Imóvel deverá estar livre de dívidas
O imóvel utilizado pelo devedor para o pagamento do débito tributário ou previdenciário deve estar livre de ônus ou dívidas. Além disso, a transação que será registrada em cartório só extinguirá a dívida até o limite do valor de avaliação do bem.
De acordo com o autor da proposta, o deputado Neuton Lima (PTB-SP), a medida é necessária porque contribuirá para o equilíbrio das finanças públicas, ao permitir a recuperação dos créditos tributários de difícil execução.
Como o interessado deve proceder?
O devedor interessado em quitar seus débitos ou parte deles, deverá encaminhar requerimento ao órgão credor. No documento, o devedor deverá indicar o crédito a que se refere o pedido, bem como a localização, dimensões, confrontações e descrição do imóvel oferecido.

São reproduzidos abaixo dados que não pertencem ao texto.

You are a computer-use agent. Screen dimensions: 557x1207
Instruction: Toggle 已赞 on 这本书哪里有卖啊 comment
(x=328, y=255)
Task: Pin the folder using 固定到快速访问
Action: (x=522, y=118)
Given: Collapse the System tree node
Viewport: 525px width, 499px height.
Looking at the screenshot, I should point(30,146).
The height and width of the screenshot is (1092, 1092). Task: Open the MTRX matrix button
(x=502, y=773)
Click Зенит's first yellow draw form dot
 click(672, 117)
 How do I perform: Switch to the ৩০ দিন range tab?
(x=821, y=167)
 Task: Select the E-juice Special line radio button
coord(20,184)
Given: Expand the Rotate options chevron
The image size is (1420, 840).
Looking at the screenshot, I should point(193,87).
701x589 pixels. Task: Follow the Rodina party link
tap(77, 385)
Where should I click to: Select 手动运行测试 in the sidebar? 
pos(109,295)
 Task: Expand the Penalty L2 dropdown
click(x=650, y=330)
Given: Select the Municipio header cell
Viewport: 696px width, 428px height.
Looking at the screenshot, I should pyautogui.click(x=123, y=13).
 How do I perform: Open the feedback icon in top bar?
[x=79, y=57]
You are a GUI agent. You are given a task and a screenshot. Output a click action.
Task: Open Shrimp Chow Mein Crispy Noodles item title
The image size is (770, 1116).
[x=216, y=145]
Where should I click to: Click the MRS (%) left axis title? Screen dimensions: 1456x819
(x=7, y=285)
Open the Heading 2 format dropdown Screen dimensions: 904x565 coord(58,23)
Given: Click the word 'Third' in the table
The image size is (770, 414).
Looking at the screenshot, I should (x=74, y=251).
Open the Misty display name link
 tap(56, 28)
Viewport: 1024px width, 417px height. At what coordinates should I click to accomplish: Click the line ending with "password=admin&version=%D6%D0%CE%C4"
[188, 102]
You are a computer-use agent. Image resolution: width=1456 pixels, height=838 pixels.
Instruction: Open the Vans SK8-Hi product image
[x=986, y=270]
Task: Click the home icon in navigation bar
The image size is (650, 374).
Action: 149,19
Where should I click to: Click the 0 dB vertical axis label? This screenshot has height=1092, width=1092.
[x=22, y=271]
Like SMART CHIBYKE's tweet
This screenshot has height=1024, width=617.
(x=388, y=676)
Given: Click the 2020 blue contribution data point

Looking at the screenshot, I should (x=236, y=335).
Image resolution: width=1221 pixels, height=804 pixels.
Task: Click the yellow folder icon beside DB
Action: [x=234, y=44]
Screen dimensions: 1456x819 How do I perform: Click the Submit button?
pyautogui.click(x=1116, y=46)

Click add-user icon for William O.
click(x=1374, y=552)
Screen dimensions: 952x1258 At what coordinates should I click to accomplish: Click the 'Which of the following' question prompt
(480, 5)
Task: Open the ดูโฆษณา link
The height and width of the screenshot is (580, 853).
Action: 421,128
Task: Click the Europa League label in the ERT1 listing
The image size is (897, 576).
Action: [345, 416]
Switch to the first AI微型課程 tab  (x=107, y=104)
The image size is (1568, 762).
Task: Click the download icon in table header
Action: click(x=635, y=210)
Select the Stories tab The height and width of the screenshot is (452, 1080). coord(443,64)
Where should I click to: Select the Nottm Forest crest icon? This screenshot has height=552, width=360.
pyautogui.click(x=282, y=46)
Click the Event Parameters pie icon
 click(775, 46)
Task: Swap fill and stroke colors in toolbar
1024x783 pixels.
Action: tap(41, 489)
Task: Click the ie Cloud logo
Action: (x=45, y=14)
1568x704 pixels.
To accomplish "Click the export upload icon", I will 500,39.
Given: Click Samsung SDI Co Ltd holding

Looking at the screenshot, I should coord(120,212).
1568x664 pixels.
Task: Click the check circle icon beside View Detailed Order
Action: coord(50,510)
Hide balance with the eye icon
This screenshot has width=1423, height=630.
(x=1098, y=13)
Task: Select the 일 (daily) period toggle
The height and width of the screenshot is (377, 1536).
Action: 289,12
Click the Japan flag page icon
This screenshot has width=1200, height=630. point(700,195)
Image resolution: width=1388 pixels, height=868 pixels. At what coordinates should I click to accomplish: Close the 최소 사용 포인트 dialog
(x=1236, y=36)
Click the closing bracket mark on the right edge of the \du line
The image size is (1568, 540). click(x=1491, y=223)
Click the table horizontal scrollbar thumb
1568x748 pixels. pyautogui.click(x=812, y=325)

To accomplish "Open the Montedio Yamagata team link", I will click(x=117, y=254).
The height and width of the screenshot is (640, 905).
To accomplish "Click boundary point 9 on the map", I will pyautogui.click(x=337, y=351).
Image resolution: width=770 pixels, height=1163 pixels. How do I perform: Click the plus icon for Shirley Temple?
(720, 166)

Mas não se deve esquecer que, segundo o projeto, a transação só será concluída se houver interesse público ou conveniência administrativa. Dessa forma, se houver manifestação favorável do órgão em realizar a troca, o imóvel será avaliado por uma comissão técnica.
Como o imóvel será avaliado?
Após isso, o devedor será comunicado sobre o resultado da avaliação e terá cinco dias para decidir se concorda ou não com o valor definido. Havendo discordância, será solicitada uma revisão à comissão, que terá 15 dias para se manifestar.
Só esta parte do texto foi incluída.